WRITTEN REQUEST: Swap "description" for "caption" in the rows from the very first one through the line containing "The image size is (754, 556). (268, 487)", and reproduce only those lines with everything else unchanged.

+ + + + + + +

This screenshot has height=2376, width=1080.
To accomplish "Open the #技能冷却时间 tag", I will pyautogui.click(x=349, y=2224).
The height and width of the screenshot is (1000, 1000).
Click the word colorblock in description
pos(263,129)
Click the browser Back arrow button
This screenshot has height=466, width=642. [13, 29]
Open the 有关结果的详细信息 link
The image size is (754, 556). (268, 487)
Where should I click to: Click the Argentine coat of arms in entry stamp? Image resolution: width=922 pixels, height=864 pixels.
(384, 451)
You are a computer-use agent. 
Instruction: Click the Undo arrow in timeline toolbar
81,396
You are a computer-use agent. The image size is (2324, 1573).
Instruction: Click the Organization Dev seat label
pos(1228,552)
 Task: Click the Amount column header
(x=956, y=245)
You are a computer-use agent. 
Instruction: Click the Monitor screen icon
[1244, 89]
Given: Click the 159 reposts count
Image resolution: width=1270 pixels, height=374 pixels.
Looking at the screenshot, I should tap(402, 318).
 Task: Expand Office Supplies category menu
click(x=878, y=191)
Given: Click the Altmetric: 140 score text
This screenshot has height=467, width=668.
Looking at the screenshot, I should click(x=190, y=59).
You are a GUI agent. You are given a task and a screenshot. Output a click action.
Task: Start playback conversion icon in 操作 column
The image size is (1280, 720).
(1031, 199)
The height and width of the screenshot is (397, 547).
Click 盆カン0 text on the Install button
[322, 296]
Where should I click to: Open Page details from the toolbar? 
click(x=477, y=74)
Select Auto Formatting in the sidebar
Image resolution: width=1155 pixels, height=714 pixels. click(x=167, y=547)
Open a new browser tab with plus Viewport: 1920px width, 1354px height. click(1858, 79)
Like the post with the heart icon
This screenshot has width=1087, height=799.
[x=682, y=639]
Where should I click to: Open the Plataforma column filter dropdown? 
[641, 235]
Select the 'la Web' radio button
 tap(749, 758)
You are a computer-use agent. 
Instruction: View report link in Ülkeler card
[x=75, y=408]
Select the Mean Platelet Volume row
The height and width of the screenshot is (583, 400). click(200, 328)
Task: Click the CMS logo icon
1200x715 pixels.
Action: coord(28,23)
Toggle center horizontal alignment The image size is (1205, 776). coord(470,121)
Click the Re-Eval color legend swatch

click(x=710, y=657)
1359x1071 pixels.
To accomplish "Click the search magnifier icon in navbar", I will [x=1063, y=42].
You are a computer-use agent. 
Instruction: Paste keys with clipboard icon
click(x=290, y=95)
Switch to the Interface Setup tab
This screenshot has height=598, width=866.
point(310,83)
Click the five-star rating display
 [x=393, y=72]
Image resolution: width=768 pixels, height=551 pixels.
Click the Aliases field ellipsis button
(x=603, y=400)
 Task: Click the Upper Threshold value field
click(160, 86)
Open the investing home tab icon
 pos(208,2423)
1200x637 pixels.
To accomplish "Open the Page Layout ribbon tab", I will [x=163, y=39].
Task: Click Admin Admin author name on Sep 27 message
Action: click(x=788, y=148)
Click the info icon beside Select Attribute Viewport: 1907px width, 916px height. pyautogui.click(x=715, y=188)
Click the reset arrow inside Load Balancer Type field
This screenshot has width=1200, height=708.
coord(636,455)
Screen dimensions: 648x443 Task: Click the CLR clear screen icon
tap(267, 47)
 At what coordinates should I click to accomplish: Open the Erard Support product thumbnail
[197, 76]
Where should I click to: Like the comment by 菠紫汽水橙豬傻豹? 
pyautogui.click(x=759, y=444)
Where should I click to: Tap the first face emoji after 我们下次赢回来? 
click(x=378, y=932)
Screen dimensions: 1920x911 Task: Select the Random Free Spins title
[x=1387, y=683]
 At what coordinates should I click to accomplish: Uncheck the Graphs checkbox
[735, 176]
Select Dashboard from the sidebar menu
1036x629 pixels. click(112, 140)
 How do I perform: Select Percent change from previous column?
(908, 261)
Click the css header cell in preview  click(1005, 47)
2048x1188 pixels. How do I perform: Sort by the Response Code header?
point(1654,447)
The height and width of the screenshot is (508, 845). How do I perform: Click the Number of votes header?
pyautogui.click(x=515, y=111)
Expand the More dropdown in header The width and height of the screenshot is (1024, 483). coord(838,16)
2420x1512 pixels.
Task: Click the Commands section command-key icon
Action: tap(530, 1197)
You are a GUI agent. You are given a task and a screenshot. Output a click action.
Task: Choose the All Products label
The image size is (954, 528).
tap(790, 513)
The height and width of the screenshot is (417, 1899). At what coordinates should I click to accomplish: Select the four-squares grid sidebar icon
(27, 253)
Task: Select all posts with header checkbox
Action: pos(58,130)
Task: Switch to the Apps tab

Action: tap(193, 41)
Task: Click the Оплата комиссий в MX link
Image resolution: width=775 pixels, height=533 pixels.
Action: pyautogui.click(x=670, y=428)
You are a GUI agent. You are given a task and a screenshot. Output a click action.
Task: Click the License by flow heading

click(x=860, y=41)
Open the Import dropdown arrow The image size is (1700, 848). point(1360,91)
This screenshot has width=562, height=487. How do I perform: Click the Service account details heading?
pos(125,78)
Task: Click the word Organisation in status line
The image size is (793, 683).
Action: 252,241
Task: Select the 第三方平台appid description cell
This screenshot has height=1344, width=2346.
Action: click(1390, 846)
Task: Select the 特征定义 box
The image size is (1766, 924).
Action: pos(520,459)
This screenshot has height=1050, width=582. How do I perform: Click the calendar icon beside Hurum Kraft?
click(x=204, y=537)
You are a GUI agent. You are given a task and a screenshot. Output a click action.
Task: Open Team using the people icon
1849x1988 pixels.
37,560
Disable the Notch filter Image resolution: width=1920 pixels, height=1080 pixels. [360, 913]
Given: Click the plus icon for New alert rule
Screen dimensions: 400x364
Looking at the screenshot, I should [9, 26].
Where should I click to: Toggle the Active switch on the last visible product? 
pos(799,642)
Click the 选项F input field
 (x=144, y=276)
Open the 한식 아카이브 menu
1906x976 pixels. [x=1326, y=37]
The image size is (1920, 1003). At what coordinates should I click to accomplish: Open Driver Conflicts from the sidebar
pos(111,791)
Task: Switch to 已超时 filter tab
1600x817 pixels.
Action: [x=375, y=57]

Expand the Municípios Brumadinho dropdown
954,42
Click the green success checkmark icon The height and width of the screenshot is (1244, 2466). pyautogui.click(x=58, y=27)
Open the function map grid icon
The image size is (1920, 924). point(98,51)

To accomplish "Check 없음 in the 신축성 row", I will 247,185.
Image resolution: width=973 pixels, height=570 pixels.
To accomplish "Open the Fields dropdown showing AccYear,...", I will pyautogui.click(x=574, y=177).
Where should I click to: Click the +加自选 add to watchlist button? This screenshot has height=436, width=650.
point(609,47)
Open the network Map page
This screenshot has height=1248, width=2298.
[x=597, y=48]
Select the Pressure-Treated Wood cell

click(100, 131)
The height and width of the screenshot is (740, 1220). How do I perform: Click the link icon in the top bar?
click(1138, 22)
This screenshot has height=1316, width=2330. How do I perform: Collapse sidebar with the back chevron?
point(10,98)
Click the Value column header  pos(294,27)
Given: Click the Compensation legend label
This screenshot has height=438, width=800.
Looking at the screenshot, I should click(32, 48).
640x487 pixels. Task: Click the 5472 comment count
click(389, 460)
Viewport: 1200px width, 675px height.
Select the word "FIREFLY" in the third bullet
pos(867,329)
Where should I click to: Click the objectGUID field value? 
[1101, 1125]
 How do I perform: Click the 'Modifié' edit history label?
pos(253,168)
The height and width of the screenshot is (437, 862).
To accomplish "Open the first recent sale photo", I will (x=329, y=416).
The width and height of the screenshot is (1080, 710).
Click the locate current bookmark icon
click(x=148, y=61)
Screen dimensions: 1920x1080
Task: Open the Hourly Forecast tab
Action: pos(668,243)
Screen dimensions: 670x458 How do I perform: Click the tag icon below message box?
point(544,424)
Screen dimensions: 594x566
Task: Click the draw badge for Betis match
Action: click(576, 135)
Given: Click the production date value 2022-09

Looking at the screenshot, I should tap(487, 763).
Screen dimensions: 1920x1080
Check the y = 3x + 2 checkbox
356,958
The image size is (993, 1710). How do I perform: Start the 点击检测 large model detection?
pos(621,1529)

+ + + + + + +

SOLUTION FOR THIS EXERCISE:
This screenshot has height=2376, width=1080.
To accomplish "Open the #技能冷却时间 tag", I will pyautogui.click(x=349, y=2224).
The height and width of the screenshot is (1000, 1000).
Click the word colorblock in caption
pos(263,129)
Click the browser Back arrow button
This screenshot has height=466, width=642. [13, 29]
Open the 有关结果的详细信息 link
The image size is (754, 556). (268, 487)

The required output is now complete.